### REQUIRED ACTION A
Reproduce the part of the article on the Geneva biodiversity talks that starts with "By Carolina Torres" and goes on through "biodiversity and conservation.", word for word.
### REQUIRED ACTION B
Carry on the article about the Geneva biodiversity talks from the point where it stops.

### DOCUMENT EXCERPT
◆ ◆ ◆ ◆ ◆ ◆ ◆

By Carolina Torres Trueba, Island Conservation
The resumed sessions of the Convention on Biological Diversity (CBD) in Geneva came to a successful conclusion on March 29. The meeting convened three bodies: the Subsidiary Body on Scientific, Technical And Technological Advice (SBSTTA-24), the Subsidiary Body on Implementation (SBI-3) and the Open-Ended Working Group on the Post-2020 Global Biodiversity Framework (WG2020-3). Discussions focused mainly on issues related to the Post-2020 Global Biodiversity Framework (GBF). Once adopted, the GBF will provide a global strategy with which Parties to the Convention can draw up their own national agendas for biodiversity and conservation.
Negotiations progressed slowly, and Parties will meet again before COP15 for another round of discussions in Nairobi from June 21-26. However, the Framework’s current draft already presents significant improvements. Although Parties still need to reach a consensus on most of the additional text, this currently includes suggestions for recognizing the importance of innovation and scientific research regarding conservation and health.
As an environmentalist and a member of the Island Conservation team, it is a relief to see that the additional text on Target 6 concerning invasive alien species (IAS) singles out islands as priority sites. Islands are biodiversity hotspots and are at high risk from the destruction caused by invasive alien species (IAS). In addition, the current suggested language mentions the need for new tools to control these species. New approaches to manage IAS challenges are vital for the protection of threatened ecosystems, as existing tools are cost-intensive and limited in scope and scale.

◆ ◆ ◆ ◆ ◆ ◆ ◆

(Records from a dataset)
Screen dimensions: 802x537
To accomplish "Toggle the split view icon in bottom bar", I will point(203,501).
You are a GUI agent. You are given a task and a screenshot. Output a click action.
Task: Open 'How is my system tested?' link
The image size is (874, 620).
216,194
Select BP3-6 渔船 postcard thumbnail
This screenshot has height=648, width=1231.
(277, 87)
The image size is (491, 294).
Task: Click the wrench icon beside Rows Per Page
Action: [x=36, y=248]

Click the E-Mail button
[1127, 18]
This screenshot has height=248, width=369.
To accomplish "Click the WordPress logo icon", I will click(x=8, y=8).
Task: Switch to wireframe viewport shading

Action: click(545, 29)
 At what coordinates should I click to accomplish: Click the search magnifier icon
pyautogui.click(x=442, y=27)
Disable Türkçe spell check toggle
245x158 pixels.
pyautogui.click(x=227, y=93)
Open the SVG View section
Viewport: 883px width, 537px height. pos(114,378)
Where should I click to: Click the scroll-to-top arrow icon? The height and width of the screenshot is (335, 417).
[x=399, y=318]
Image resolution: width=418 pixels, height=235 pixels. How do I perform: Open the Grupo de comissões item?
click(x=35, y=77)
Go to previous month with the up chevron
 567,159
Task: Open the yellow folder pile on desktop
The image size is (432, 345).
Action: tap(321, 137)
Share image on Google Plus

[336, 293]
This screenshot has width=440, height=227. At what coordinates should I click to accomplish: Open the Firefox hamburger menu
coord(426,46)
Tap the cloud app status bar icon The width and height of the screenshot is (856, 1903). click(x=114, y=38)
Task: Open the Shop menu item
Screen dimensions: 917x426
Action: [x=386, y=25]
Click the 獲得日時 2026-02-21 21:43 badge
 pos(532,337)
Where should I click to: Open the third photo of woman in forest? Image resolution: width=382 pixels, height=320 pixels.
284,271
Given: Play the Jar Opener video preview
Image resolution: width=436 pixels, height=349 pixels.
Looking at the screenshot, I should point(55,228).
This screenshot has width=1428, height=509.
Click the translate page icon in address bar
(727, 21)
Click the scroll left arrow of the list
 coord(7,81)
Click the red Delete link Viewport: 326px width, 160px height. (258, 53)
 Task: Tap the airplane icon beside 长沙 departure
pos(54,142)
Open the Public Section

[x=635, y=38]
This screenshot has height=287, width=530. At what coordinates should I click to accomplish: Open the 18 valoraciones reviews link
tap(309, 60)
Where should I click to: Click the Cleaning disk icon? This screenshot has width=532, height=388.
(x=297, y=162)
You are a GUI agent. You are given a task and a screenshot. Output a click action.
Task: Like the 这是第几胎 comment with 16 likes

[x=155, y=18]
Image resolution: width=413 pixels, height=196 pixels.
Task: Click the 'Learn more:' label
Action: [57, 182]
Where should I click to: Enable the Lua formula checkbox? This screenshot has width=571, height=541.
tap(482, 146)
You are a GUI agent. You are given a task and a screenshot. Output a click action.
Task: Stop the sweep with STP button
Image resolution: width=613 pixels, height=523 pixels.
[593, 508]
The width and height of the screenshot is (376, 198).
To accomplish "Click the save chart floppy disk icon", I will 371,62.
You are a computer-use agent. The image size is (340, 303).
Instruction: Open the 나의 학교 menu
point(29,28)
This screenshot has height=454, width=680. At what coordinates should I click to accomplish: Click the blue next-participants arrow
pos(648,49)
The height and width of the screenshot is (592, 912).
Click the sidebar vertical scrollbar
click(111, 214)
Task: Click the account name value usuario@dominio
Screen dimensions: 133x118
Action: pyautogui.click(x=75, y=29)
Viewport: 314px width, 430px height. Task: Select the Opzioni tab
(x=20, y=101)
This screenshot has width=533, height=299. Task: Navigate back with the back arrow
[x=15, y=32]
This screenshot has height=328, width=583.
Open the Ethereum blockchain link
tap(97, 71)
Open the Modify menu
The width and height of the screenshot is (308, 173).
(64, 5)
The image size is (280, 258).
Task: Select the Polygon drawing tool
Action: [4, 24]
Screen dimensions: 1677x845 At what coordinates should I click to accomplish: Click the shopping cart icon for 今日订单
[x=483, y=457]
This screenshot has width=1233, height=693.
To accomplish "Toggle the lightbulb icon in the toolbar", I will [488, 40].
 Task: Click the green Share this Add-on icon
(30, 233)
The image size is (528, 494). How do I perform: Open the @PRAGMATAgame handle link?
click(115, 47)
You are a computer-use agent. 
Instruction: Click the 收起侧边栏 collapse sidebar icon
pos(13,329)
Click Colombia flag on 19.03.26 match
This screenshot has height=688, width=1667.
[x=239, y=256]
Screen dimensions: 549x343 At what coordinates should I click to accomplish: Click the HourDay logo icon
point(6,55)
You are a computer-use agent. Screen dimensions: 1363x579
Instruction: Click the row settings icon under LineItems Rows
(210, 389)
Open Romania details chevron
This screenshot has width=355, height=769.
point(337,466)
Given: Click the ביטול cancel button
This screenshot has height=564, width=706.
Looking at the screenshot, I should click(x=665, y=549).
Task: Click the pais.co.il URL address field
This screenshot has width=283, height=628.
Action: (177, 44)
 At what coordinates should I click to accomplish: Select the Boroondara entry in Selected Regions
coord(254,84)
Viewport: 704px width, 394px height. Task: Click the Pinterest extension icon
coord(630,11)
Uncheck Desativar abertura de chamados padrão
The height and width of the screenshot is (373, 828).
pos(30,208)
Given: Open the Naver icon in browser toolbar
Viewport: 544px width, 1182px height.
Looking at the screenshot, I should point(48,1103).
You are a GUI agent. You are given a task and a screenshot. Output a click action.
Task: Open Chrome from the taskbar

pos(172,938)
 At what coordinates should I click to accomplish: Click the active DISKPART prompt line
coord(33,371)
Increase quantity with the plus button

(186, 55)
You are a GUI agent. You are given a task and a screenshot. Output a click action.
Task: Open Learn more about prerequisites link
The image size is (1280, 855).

◆ ◆ ◆ ◆ ◆ ◆ ◆

### EXERCISE OUTPUT A
By Carolina Torres Trueba, Island Conservation
The resumed sessions of the Convention on Biological Diversity (CBD) in Geneva came to a successful conclusion on March 29. The meeting convened three bodies: the Subsidiary Body on Scientific, Technical And Technological Advice (SBSTTA-24), the Subsidiary Body on Implementation (SBI-3) and the Open-Ended Working Group on the Post-2020 Global Biodiversity Framework (WG2020-3). Discussions focused mainly on issues related to the Post-2020 Global Biodiversity Framework (GBF). Once adopted, the GBF will provide a global strategy with which Parties to the Convention can draw up their own national agendas for biodiversity and conservation.

### EXERCISE OUTPUT B
Other new text suggestions also indicate that several Parties openly recognize that science is not simply a tool for observation, but also has the potential to provide the solutions needed to tackle the current conservation crisis. For instance, prior to the negotiations, language on Target 17 of the First Draft of the Framework mentioned only the potential adverse impacts of biotechnology on biodiversity and human health. The language currently suggested (and still under discussion) also considers the potential benefits of biotechnology. This is a step in the right direction, as it gives room for a balanced debate on the topic and allows countries to make a fair assessment of the best tools to employ in order to restore threatened ecosystems.
Target 19.2 is also evolving positively, with the text shifting from a lack of recognition of the importance of scientific research and innovation for conservation to include a focus on the value of capacity building, technology transfer, as well as innovation (including joint technology development and scientific research). If adopted, it is hoped the revised text will encourage further research and innovation to implement the Framework and its ambitious goals.
I am happy to see the updated Framework sets a more positive tone and enabling environment for innovation and the development of new tools for conservation. CBD decisions are binding to the Parties of the Convention and the Framework will serve as a point of reference for national implementing authorities to tackle conservation challenges going forward. As the rate of biodiversity loss accelerates, and the sixth mass extinction looms, we need to scale up our conservation toolbox. If proven safe and effective, innovative tools such as gene drive approaches could be used alongside current tools to reverse biodiversity loss and scale up conservation efforts.
The GBF will undergo a further round of discussions before COP15 takes place later this year in Kunming China. I look forward to seeing the new and additional text agreed and adopted by the Parties in the upcoming meetings.